I am broadly interested in conservation, and more specifically the wildlife trade and its potential to both harm species, and contribute to their conservation. I’m particularly interested in when and how data is used to ensure sustainability in the international legal wildlife trade.

I recently completed a PhD at the University of Sheffield focused on understanding the species-level impacts and patterns of the wildlife trade. This included assessing the state of knowledge on the impacts of trade on species abundance revealing how poorly understand the impacts of trade for many taxa are and using the Convention on International Trade in Endangered Species of Wild Fauna and Flora (CITES) trade database to model species-level temporal trends in species volumes through time.

My current work focuses on (1) developing model-based approaches to simulate sustainable quotas for CITES-listed species and (2) further unpicking how spatial and functional patterns of trade have changed through time.
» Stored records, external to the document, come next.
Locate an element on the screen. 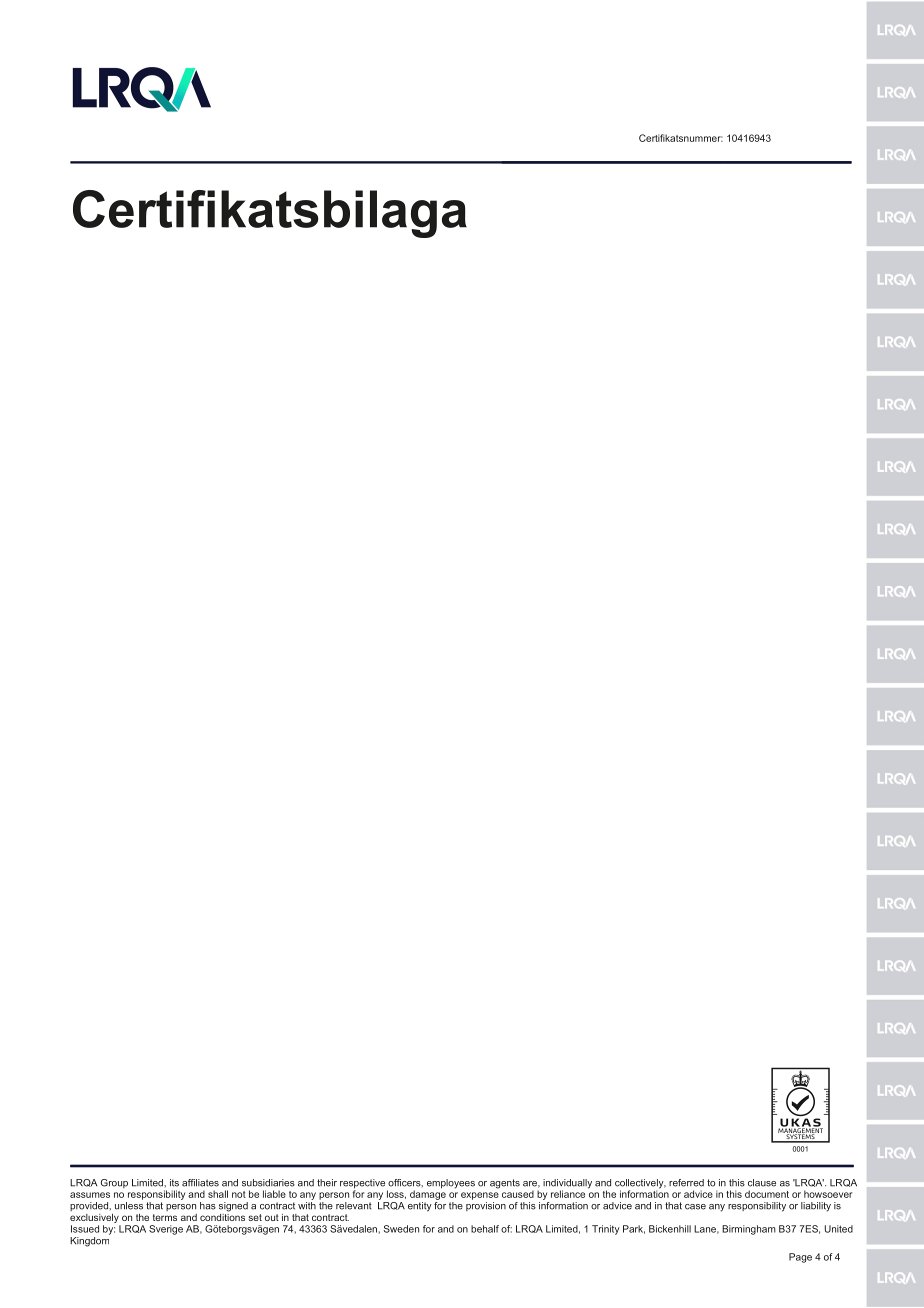 Image resolution: width=924 pixels, height=1308 pixels. Trinity is located at coordinates (606, 1230).
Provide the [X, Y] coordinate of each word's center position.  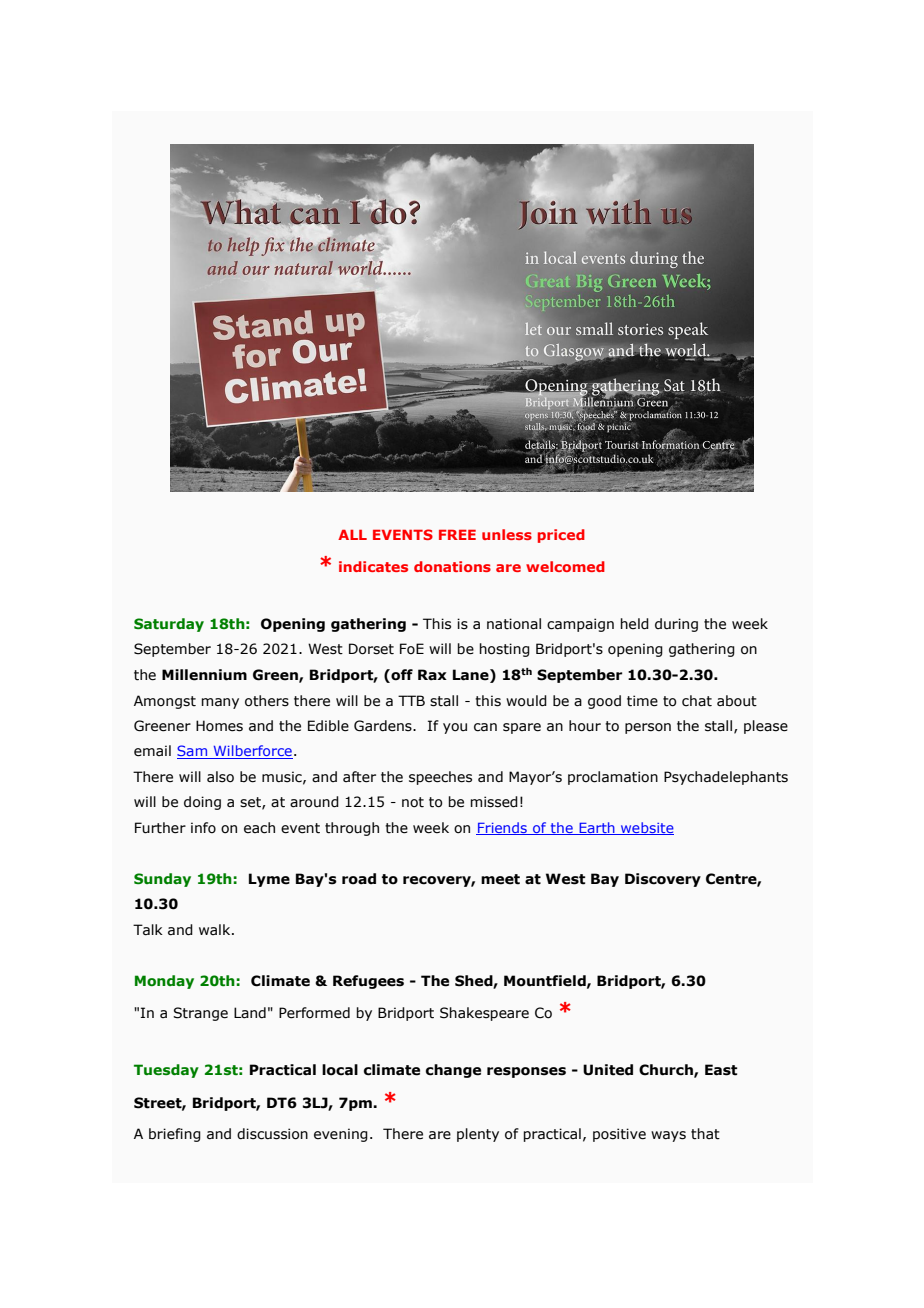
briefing [175, 1135]
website [646, 828]
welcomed [565, 566]
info [203, 828]
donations [452, 566]
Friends [502, 828]
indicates [373, 566]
As the labs research data manager I also spend a lot of time collaborating with other researchers across a broad range of conservation topics including functional and phylogenetic diversity, payment for ecosystem services and expanding the utility of existing wildlife trade datasets.

About me

In my spare time, I am a keen foodie and enjoy cooking and baking with mixed success. When I get the chance, I love hiking in the peaks or further afield and often combine this with some refreshing wild swimming, usually with a book and my dog.